You will lose log messages.
I sometime do:
rm /var/log/*.xz
which removes the older logs but keeps the recent ones.
So its safe but i just lose old/current logs?
If you have logs growing at such a rate that you care, you probably should look into that.
If you still use YAST, do not delete the YaST2 folder in var/log. Also the journal folder should not be deleted.
What happens if you do?
You got a serious advice. Would you also like to know what happens if you … <not_saying_here>? Your logs rotate i.e. grow to a max, when max is reached older logs get deleted.
I’ve done this many moons ago just to see what happens! ![]()
It did not end well, there are directories with their own owner/group perms in there and the system breaks, or is not in a good state IIRC.
Some software will not work if even their logfile is deleted. You can empty it > /var/big_log but delete it and the software goes ![]()
As @nrickert says, it should be fairly benign to delete the compressed archives in there! ![]()
For full system snapshots/backups, I now include /var as well. Sigh! ![]()
Yast modules will no longer open if you delete var/log/YaST2, if you delete the journal folder, it will remain empty and you can’t get any messages from it. Other folders like zypp, cups and audit will be recreated.

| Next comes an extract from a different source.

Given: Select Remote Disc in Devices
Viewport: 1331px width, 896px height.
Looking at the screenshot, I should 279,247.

If you are annoyed by the logs you can edit the behaviour in /etc, but only do it if you know what you do. Imho it is not worth it to play around with that, the potential issues you can create are more problematic than some log files.

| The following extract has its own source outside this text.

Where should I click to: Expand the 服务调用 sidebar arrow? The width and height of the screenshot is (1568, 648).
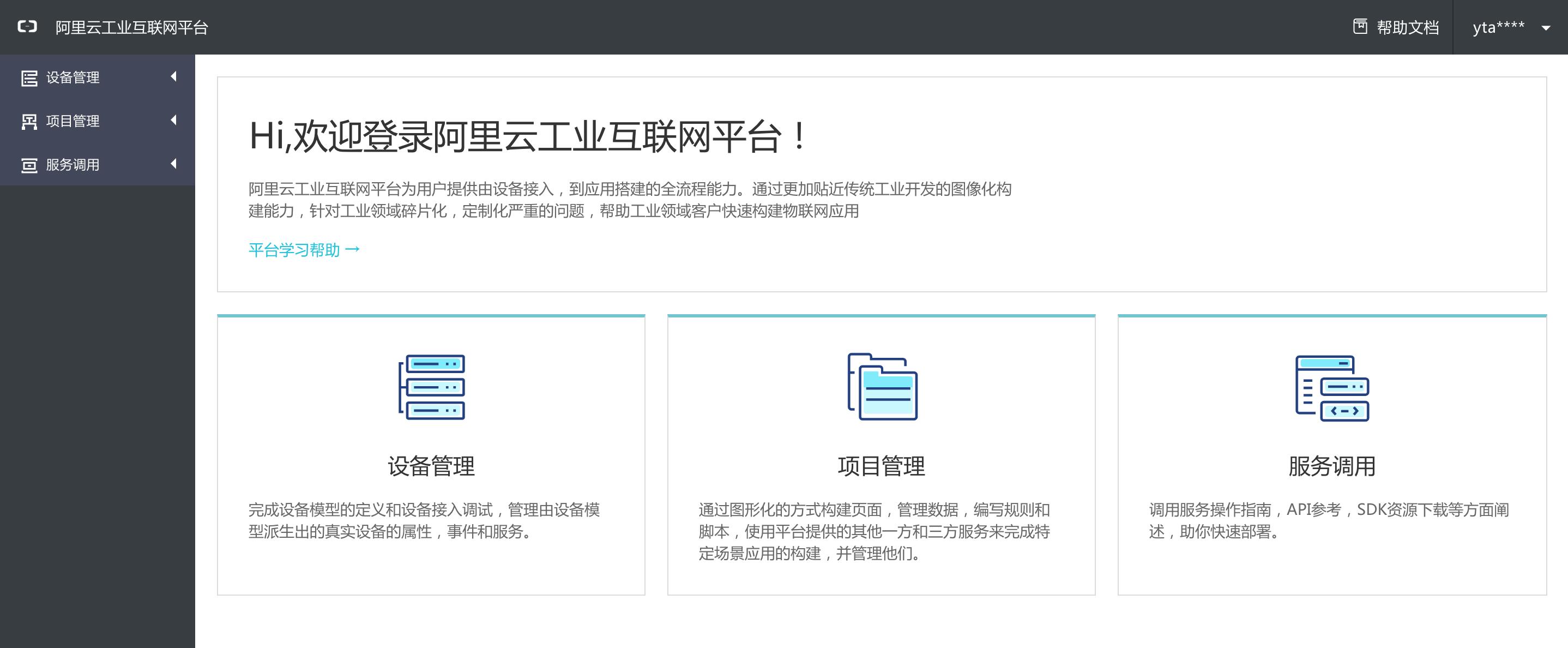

Was just curious because I have a computer from a friend who did that and he said he was having issues so I was trying to figure out more. Now that you mention it, how exactly does one fully recover from such a thing? (IT stinks sometimes)
You can just recreate those folders, just make sure the naming is right, e.g. YaST2.

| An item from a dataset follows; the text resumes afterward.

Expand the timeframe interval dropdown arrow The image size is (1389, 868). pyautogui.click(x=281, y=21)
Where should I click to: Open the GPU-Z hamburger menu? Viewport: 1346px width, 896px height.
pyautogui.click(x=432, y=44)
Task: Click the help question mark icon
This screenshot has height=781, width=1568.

Generic reply: In case of trouble it is nice to have some logs.
And how does one know what to recreate?
and permissions, and security labels …
Well, if you’ve already done that and you need to recover your system, the first step is to go to your backup, made just before you made any catastrophic changes and restore the entire log folder with sub trees, all permissions and content intact. Of course that doesn’t apply if you don’t have a backup, but brings up the question of why you don’t have backups. Because if you’re going to mess around with removing files the system uses then you kind of better have good backups first in duplicate on different media, verified.
I’m not OP so I am not sure why you reply to me.
Soooo…. What if this isn’t my system and I dont know what folders existed previously, say the system has been operating like this for a while (at least this is what I was told).
Lets clarify some points:
Why do you want to delete all the content of /var/log?
Which size does the directory occupy on this system?
Does it have negative effects on your system to keep these logs?
My apologies, im replying via email so I dont exactly the system ruled out for myself yet. ![]()
Run the system and let us know what problems you have. I hinted two consequences when you delete everything in var/log/. I have no idea what software is installed on that system and could be effected by this.
Well, the original reason was that mine are at least 10 GiB and journal logs are most of it, and the only reason I checked was, again, because I was fixing someone else’s system.